Corina Vanda Materazzi, una voz que se levanta con fuerza

Fernando Morote

Fernando de Szyszlo

 

Uno de los retos más difíciles para un escritor es encontrar su propia voz: el tono, la aproximación, el enfoque que lo distingan de los demás. Es un trabajo duro que inevitable y necesariamente toma mucho tiempo y un resultado que se consigue en base a ejercicio continuado, experimentación audaz y ensayos sin desmayo.

La argentina Corina Vanda Materazzi hace su segunda entrega con el libro de cuentos titulado “Voz en off” (Peces de Ciudad, 2017). En el prólogo defiende su vocación y define su posición en la aventura de escribir. De esta declaración se intuye una seria pasión por contar historias activando esas voces que en algún momento han impactado su vida y que por diferentes motivos se han encontrado silenciadas durante años. Para ello utiliza una estructura original, extendiendo varias líneas simultáneamente, de modo que la trama se va construyendo a fragmentos y el lector puede participar en la dinámica de la narración sólo si se mantiene atento a los detalles.

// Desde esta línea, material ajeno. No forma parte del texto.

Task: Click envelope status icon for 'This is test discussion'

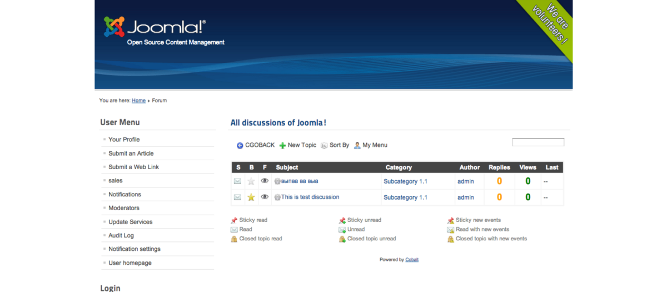Action: click(x=237, y=197)
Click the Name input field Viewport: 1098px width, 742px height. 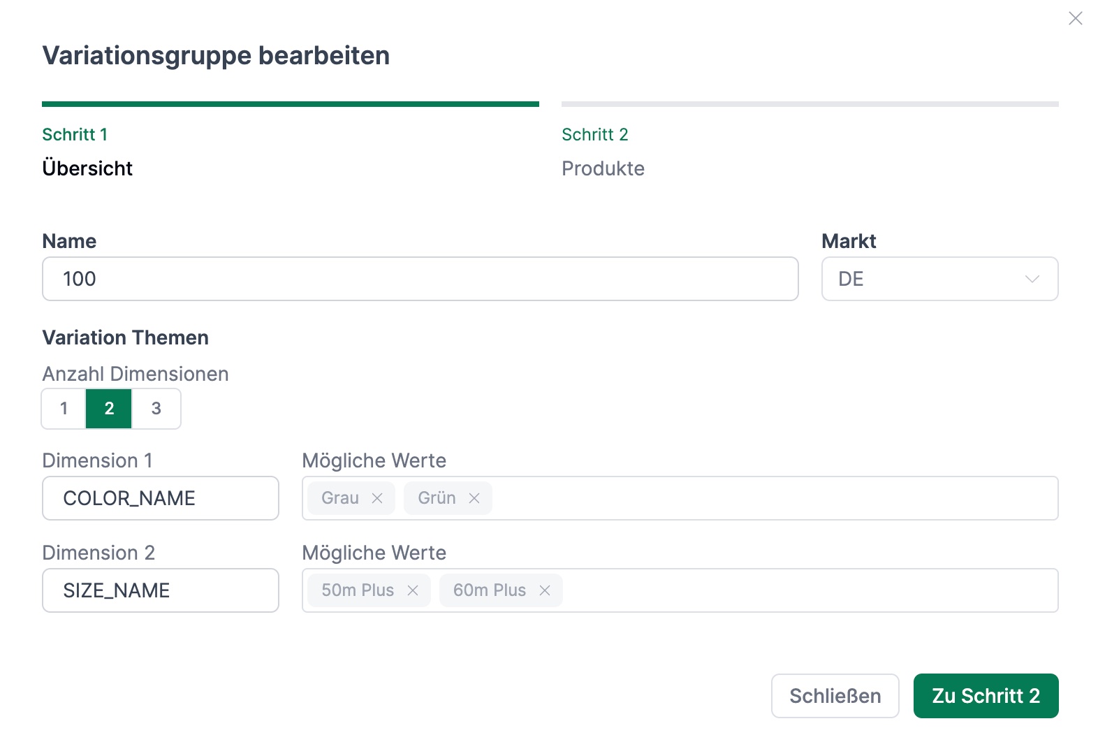[x=420, y=279]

Son relatos demoledores en muchos sentidos. Indican que la autora tiene los pies bien afirmados en la tierra. No regatea en el empleo de palabras duras. Y aplica lo soez con particular encanto. Su naturalidad en el discurso es un aspecto especialmente destacable. El lector puede enfrentarse a textos bien logrados, muchos de ellos contundentes, que despiertan diversas emociones. De sus páginas emergen situaciones enigmáticas, conmovedoras, graciosas, abordadas en su mayoría con una actitud liberal, que es a la vez sazonada con una refresacnte dosis de atrevimiento.

Otro punto fuerte reside en su habilidad para evitar la tendencia feminista, con frecuencia ineludida en composiciones ofrecidas por mujeres. Pese a que sortea con éxito la tentación del fraseo idílico, en ciertos pasajes cae en el terreno de la filosofía y holla el campo poético, lo cual resta fuerza a su energía narradora. Algunos cierres se presentan anticipados, eliminando la sorpresa del final, y dejan la sensación de que pudieron explotarse mejor.

De los 18 relatos que integran el conjunto una selección de calidad incluye ciertamente los siguientes: “Pimer puesto”, “La lista”, “El mismo frío de mi pueblo natal”, “Sin teta sin nombre”, “Boda de cristal” y “Muerte natural”. Cada uno de ellos expresa la personalidad de Materazzi, su deseo de comunicar con firmeza aquellas voces que ha escuchado en otros y que sin duda reflejan la suya también.

“Voz en off” confirma que en literatura –como en todo el arte en general- no es tan importante el fondo como la forma. Por encima de la historia que se cuenta prima la manera en que se cuenta. Corina Vanda Materazzi explora ese camino sin prejuicios.